## WORK REQUEST
Scan the records for the word "computer". Report each line where it occurs.
*** Opening of DATA EXTRACT ***
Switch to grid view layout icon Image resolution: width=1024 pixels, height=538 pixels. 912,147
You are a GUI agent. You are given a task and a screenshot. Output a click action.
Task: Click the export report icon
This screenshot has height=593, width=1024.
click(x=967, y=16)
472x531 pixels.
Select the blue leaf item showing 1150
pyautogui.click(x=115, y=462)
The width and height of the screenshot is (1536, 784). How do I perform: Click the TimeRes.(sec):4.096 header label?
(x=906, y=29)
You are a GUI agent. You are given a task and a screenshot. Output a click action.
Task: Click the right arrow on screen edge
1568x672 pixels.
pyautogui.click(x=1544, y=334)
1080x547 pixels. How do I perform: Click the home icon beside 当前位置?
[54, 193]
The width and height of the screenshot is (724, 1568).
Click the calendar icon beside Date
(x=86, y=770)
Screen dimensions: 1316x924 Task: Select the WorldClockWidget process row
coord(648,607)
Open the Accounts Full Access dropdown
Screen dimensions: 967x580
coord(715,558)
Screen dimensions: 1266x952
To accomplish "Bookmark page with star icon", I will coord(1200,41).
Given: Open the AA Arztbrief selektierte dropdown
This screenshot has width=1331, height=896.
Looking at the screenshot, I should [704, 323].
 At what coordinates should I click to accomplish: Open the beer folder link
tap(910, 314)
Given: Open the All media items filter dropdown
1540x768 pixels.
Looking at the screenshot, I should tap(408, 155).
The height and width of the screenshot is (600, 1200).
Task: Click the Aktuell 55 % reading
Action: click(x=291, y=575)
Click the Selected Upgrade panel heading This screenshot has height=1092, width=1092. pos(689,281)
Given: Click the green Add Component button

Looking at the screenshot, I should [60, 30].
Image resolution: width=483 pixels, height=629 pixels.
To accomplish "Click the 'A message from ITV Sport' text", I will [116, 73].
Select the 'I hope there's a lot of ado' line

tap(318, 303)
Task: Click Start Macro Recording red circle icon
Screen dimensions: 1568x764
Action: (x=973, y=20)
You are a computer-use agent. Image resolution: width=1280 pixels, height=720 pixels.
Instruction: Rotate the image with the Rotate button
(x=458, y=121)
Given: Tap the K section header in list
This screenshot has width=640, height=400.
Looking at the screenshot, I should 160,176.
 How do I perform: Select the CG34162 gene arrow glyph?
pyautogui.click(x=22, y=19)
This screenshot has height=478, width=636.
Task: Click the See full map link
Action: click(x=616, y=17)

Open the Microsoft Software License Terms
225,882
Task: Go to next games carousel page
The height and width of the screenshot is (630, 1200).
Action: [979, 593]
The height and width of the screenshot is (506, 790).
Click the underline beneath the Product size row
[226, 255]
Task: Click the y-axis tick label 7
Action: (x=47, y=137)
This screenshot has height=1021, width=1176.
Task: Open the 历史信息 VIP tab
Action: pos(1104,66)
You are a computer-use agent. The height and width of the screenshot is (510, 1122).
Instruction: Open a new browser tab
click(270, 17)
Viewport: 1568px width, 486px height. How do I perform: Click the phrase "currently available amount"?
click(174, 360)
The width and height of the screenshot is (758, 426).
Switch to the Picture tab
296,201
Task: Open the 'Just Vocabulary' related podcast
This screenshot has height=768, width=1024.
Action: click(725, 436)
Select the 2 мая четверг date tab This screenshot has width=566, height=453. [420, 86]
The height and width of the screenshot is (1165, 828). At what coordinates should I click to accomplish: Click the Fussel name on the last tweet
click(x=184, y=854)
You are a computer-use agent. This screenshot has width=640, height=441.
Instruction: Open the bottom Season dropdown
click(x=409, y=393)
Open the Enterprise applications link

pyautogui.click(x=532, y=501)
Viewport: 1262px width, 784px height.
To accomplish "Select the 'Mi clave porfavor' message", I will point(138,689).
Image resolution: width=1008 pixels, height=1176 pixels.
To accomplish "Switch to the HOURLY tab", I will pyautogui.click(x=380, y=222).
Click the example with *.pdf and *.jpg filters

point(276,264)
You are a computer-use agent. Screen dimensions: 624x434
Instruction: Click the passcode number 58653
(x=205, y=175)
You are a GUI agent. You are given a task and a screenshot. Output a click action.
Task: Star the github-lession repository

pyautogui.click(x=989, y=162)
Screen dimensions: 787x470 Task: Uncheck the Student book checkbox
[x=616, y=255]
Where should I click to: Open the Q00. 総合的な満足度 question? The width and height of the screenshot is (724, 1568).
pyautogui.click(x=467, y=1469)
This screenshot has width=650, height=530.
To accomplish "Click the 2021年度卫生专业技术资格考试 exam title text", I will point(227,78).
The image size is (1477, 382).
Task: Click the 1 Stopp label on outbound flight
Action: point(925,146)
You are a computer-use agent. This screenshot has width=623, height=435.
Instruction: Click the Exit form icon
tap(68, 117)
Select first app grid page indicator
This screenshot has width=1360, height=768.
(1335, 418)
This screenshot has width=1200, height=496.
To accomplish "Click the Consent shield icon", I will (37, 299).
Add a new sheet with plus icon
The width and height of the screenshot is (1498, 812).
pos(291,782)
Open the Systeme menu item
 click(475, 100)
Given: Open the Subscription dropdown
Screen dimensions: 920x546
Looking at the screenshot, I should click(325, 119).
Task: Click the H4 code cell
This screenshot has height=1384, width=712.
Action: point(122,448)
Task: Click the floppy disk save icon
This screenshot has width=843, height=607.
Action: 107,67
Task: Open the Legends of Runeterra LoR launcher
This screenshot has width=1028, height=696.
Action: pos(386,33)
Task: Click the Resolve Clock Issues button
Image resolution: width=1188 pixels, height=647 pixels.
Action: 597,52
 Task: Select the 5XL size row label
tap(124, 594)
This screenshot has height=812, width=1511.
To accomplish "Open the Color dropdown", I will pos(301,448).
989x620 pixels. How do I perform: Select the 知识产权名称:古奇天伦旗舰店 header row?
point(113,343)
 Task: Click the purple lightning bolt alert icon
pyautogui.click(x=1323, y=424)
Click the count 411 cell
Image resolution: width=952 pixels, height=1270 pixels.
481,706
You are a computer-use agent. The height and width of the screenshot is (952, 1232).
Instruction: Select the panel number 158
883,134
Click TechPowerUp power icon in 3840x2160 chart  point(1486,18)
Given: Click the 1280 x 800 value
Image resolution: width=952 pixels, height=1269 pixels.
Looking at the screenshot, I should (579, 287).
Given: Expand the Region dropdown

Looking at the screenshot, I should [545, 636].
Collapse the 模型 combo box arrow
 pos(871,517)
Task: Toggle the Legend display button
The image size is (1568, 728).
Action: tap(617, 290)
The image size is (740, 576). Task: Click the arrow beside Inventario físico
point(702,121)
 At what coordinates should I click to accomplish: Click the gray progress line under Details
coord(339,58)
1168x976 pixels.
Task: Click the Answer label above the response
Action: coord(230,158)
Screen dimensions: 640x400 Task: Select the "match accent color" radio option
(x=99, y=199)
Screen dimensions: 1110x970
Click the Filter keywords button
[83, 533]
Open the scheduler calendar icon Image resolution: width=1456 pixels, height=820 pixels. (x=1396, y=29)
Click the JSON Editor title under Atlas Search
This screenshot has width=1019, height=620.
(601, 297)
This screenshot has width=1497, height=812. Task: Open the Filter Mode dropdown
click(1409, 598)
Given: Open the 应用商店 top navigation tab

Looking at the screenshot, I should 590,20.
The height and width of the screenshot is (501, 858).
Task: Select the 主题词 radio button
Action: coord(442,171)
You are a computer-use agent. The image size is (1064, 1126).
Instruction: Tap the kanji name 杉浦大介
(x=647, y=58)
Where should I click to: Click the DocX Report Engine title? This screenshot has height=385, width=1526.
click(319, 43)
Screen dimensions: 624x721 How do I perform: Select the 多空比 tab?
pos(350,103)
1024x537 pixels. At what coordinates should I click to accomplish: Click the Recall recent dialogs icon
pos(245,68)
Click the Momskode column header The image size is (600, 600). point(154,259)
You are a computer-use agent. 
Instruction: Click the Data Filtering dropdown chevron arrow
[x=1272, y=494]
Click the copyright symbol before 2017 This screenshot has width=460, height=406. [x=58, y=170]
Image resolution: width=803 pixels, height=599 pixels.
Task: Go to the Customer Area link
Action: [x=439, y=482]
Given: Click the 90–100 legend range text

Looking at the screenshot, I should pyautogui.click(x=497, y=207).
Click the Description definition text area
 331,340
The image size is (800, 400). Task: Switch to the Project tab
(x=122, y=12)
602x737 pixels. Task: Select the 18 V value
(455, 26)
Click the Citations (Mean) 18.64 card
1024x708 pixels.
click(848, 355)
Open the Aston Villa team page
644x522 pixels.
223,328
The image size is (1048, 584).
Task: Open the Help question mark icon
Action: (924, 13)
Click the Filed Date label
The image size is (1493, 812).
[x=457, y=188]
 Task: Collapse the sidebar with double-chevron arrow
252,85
*** Close of DATA EXTRACT ***
## SOLUTION TO THIS EXERCISE
You are a computer-use agent. Image resolution: width=1280 pixels, height=720 pixels.
You are a computer-use agent. The height and width of the screenshot is (510, 1122).
You are a computer-use agent. This screenshot has width=640, height=441.
You are a computer-use agent. Screen dimensions: 624x434
You are a computer-use agent. This screenshot has width=623, height=435.
You are a computer-use agent. The height and width of the screenshot is (952, 1232).
You are a computer-use agent. The image size is (1064, 1126).
You are a computer-use agent. 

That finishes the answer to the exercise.